Base64 Encoding Explained: Encode and Decode Text the Right Way

Understand what Base64 does, why btoa breaks on Unicode, and how to encode and decode text correctly with a full-Unicode, browser-only tool.

Try the toolBase64 Encode / Decode →

Why Base64 exists

Plenty of systems were designed to carry plain text, not raw binary: email bodies, JSON fields, URLs, HTML attributes, HTTP headers. Push binary data through them unmodified and bytes get mangled by newline handling or character-set assumptions. Base64 solves this by re-encoding arbitrary bytes into a safe 64-character alphabet — A–Z, a–z, 0–9, + and / — that survives any text channel intact. You see it in data URIs, Basic Auth headers, embedded images and JWT segments every day.

How it works

Base64 takes three bytes (24 bits) at a time and slices them into four 6-bit groups. Each 6-bit value (0–63) indexes into the alphabet, producing four printable characters for every three input bytes. That is where the roughly 33% size increase comes from. When the input length is not a multiple of three, the output is padded with one or two = characters so decoders know how many real bytes the final group held.

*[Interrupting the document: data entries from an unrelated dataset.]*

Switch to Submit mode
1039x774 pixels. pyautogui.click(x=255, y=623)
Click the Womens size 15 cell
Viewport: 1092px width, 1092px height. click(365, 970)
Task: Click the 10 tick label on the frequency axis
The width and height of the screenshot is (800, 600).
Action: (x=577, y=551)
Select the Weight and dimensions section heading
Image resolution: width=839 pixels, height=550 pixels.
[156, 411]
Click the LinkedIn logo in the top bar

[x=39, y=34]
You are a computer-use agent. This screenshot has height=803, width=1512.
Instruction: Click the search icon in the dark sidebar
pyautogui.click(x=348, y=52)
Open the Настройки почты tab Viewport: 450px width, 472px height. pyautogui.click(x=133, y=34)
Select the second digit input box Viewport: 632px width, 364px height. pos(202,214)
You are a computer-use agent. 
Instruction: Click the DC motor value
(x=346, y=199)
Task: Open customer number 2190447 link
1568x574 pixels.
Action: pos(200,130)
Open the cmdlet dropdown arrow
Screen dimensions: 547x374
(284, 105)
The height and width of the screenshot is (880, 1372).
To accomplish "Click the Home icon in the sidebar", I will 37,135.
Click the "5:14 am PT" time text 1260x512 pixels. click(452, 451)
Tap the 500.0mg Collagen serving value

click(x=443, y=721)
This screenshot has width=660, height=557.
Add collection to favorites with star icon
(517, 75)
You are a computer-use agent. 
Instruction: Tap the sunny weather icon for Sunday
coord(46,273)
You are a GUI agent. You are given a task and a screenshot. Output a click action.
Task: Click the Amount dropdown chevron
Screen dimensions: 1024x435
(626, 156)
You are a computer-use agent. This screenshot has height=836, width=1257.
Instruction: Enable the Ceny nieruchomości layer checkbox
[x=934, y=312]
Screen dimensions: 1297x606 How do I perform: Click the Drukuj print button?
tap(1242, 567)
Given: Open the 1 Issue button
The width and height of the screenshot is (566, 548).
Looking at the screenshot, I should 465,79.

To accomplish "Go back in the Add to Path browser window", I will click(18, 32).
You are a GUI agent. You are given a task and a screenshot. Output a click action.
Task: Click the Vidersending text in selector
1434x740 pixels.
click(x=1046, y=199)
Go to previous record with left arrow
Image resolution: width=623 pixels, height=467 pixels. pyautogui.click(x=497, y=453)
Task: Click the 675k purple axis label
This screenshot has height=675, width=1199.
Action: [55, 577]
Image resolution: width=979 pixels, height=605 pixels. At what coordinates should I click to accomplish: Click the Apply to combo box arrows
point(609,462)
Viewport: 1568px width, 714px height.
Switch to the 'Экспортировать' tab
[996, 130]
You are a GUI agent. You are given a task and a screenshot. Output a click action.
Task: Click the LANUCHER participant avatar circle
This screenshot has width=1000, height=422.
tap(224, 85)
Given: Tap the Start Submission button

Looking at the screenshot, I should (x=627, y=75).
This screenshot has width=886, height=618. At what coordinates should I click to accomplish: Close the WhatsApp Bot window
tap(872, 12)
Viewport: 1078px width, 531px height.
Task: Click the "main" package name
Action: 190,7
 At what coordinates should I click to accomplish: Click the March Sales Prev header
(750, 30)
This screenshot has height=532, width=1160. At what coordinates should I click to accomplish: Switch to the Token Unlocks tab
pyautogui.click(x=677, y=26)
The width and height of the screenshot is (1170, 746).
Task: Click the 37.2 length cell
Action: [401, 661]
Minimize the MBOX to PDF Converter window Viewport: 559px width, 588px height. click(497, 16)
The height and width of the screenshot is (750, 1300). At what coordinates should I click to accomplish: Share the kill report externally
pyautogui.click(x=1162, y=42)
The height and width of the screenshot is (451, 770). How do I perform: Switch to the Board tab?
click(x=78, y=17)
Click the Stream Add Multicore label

  • Man (3 bytes) → TWFu (4 chars, no padding)
  • Ma (2 bytes) → TWE= (one =)
  • M (1 byte) → TQ== (two =)

A practical walkthrough — and the Unicode trap

Browsers ship btoa() and atob(), but they operate on Latin-1 (each character must be 0–255). Feed them an emoji or accented letter and they throw:

btoa("café");
// ❌ InvalidCharacterError: character out of range

The correct approach encodes the string to UTF-8 bytes first, then Base64s those bytes:

function encodeBase64(str) {
  const bytes = new TextEncoder().encode(str);      // UTF-8
  let bin = "";
  bytes.forEach(b => bin += String.fromCharCode(b));
  return btoa(bin);
}
function decodeBase64(b64) {
  const bin = atob(b64);
  const bytes = Uint8Array.from(bin, c => c.charCodeAt(0));
  return new TextDecoder().decode(bytes);           // back to UTF-8
}

encodeBase64("café");     // "Y2Fmw6k="
decodeBase64("Y2Fmw6k=");     // "café"

A good tool handles this for you. The Base64 Encode / Decode tool encodes and decodes full Unicode correctly, right in your browser, with nothing uploaded to a server.

Common pitfalls and tips

  • Base64 is not encryption: It is trivially reversible and offers zero security. Never use it to hide passwords or secrets — anyone can decode it instantly.
  • URL-safe variant: Standard Base64 uses + and /, which have special meaning in URLs. The URL-safe variant swaps them for - and _ and often drops the padding. Match the variant your target expects.
  • Whitespace and newlines: Some encoders wrap output at 76 characters (MIME style). Most decoders ignore embedded whitespace, but strip it if a strict parser complains.
  • Padding: Do not remove the = characters unless the consumer explicitly uses unpadded Base64; many decoders require them.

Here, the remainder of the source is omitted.